**What the task requires**
Every line of the data below must be given again exactly.

[Source data]
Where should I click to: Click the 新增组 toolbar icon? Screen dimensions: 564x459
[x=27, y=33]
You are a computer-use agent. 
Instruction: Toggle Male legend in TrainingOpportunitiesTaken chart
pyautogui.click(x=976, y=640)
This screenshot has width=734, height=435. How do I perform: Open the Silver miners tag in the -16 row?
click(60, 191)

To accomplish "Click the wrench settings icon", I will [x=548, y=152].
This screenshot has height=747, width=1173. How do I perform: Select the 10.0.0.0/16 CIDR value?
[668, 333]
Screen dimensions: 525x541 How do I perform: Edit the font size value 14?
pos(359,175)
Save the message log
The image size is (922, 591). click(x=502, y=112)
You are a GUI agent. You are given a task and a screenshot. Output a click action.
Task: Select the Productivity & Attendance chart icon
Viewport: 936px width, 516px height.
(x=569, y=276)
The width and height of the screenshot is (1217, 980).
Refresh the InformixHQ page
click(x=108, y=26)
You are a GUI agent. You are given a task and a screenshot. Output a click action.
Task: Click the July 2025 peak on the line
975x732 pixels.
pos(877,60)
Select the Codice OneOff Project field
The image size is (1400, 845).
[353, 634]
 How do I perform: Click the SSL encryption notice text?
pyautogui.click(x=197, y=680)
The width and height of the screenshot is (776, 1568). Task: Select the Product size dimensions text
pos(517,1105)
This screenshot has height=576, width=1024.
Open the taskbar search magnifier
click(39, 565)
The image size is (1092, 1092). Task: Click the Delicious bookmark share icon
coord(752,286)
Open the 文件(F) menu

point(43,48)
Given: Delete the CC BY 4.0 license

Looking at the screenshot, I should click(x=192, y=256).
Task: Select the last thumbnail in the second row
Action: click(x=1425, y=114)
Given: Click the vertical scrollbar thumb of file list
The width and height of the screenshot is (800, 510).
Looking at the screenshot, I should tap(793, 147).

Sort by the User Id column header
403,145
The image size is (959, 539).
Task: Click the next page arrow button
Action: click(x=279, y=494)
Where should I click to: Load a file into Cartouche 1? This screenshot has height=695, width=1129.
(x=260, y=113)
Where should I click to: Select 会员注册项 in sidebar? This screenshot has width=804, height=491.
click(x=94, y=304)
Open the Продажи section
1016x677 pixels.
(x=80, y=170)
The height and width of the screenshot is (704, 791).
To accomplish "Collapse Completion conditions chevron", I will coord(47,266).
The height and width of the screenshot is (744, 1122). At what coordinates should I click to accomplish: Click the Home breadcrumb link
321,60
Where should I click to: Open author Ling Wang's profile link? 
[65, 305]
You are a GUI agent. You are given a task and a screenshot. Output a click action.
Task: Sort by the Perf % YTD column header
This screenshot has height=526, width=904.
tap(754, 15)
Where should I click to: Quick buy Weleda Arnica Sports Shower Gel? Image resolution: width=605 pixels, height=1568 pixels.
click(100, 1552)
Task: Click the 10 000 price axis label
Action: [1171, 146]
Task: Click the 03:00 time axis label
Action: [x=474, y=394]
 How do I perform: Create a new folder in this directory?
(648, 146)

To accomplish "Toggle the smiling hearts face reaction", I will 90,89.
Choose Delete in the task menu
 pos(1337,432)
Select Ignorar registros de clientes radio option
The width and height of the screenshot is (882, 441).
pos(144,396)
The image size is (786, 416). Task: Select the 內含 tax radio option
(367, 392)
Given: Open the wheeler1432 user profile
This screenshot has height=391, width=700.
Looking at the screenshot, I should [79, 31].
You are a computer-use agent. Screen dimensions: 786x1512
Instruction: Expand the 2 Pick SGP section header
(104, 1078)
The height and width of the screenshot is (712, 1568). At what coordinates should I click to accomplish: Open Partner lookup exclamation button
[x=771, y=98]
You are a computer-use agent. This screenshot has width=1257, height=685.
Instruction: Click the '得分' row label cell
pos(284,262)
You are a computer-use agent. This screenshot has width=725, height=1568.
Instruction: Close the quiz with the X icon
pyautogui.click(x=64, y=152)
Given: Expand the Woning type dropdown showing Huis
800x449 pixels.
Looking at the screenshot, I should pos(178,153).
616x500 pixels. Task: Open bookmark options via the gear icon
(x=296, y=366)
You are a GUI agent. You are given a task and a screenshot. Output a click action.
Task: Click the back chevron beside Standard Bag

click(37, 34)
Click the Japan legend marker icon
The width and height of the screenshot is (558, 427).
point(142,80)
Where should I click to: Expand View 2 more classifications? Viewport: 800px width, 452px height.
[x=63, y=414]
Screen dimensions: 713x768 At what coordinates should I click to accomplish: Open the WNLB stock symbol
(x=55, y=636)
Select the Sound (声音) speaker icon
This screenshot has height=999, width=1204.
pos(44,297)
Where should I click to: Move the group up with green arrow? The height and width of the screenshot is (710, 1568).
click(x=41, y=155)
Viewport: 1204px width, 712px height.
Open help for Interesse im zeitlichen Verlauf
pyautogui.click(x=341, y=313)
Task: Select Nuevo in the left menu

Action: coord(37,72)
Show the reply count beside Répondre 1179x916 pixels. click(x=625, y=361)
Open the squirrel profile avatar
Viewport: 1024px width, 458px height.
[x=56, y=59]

**Task answer**
Where should I click to: Click the 新增组 toolbar icon? Screen dimensions: 564x459
[x=27, y=33]
You are a computer-use agent. 
Instruction: Toggle Male legend in TrainingOpportunitiesTaken chart
pyautogui.click(x=976, y=640)
This screenshot has width=734, height=435. How do I perform: Open the Silver miners tag in the -16 row?
click(60, 191)

To accomplish "Click the wrench settings icon", I will [x=548, y=152].
This screenshot has height=747, width=1173. How do I perform: Select the 10.0.0.0/16 CIDR value?
[668, 333]
Screen dimensions: 525x541 How do I perform: Edit the font size value 14?
pos(359,175)
Save the message log
The image size is (922, 591). click(x=502, y=112)
You are a GUI agent. You are given a task and a screenshot. Output a click action.
Task: Select the Productivity & Attendance chart icon
Viewport: 936px width, 516px height.
(x=569, y=276)
The width and height of the screenshot is (1217, 980).
Refresh the InformixHQ page
click(x=108, y=26)
You are a GUI agent. You are given a task and a screenshot. Output a click action.
Task: Click the July 2025 peak on the line
975x732 pixels.
pos(877,60)
Select the Codice OneOff Project field
The image size is (1400, 845).
[353, 634]
 How do I perform: Click the SSL encryption notice text?
pyautogui.click(x=197, y=680)
The width and height of the screenshot is (776, 1568). Task: Select the Product size dimensions text
pos(517,1105)
This screenshot has height=576, width=1024.
Open the taskbar search magnifier
click(39, 565)
The image size is (1092, 1092). Task: Click the Delicious bookmark share icon
coord(752,286)
Open the 文件(F) menu

point(43,48)
Given: Delete the CC BY 4.0 license

Looking at the screenshot, I should click(x=192, y=256).
Task: Select the last thumbnail in the second row
Action: click(x=1425, y=114)
Given: Click the vertical scrollbar thumb of file list
The width and height of the screenshot is (800, 510).
Looking at the screenshot, I should tap(793, 147).

Sort by the User Id column header
403,145
The image size is (959, 539).
Task: Click the next page arrow button
Action: click(x=279, y=494)
Where should I click to: Load a file into Cartouche 1? This screenshot has height=695, width=1129.
(x=260, y=113)
Where should I click to: Select 会员注册项 in sidebar? This screenshot has width=804, height=491.
click(x=94, y=304)
Open the Продажи section
1016x677 pixels.
(x=80, y=170)
The height and width of the screenshot is (704, 791).
To accomplish "Collapse Completion conditions chevron", I will coord(47,266).
The height and width of the screenshot is (744, 1122). At what coordinates should I click to accomplish: Click the Home breadcrumb link
321,60
Where should I click to: Open author Ling Wang's profile link? 
[65, 305]
You are a GUI agent. You are given a task and a screenshot. Output a click action.
Task: Sort by the Perf % YTD column header
This screenshot has height=526, width=904.
tap(754, 15)
Where should I click to: Quick buy Weleda Arnica Sports Shower Gel? Image resolution: width=605 pixels, height=1568 pixels.
click(100, 1552)
Task: Click the 10 000 price axis label
Action: [1171, 146]
Task: Click the 03:00 time axis label
Action: [x=474, y=394]
 How do I perform: Create a new folder in this directory?
(648, 146)

To accomplish "Toggle the smiling hearts face reaction", I will 90,89.
Choose Delete in the task menu
 pos(1337,432)
Select Ignorar registros de clientes radio option
The width and height of the screenshot is (882, 441).
pos(144,396)
The image size is (786, 416). Task: Select the 內含 tax radio option
(367, 392)
Given: Open the wheeler1432 user profile
This screenshot has height=391, width=700.
Looking at the screenshot, I should [79, 31].
You are a computer-use agent. Screen dimensions: 786x1512
Instruction: Expand the 2 Pick SGP section header
(104, 1078)
The height and width of the screenshot is (712, 1568). At what coordinates should I click to accomplish: Open Partner lookup exclamation button
[x=771, y=98]
You are a computer-use agent. This screenshot has width=1257, height=685.
Instruction: Click the '得分' row label cell
pos(284,262)
You are a computer-use agent. This screenshot has width=725, height=1568.
Instruction: Close the quiz with the X icon
pyautogui.click(x=64, y=152)
Given: Expand the Woning type dropdown showing Huis
800x449 pixels.
Looking at the screenshot, I should pos(178,153).
616x500 pixels. Task: Open bookmark options via the gear icon
(x=296, y=366)
You are a GUI agent. You are given a task and a screenshot. Output a click action.
Task: Click the back chevron beside Standard Bag

click(37, 34)
Click the Japan legend marker icon
The width and height of the screenshot is (558, 427).
point(142,80)
Where should I click to: Expand View 2 more classifications? Viewport: 800px width, 452px height.
[x=63, y=414]
Screen dimensions: 713x768 At what coordinates should I click to accomplish: Open the WNLB stock symbol
(x=55, y=636)
Select the Sound (声音) speaker icon
This screenshot has height=999, width=1204.
pos(44,297)
Where should I click to: Move the group up with green arrow? The height and width of the screenshot is (710, 1568).
click(x=41, y=155)
Viewport: 1204px width, 712px height.
Open help for Interesse im zeitlichen Verlauf
pyautogui.click(x=341, y=313)
Task: Select Nuevo in the left menu

Action: coord(37,72)
Show the reply count beside Répondre 1179x916 pixels. click(x=625, y=361)
Open the squirrel profile avatar
Viewport: 1024px width, 458px height.
[x=56, y=59]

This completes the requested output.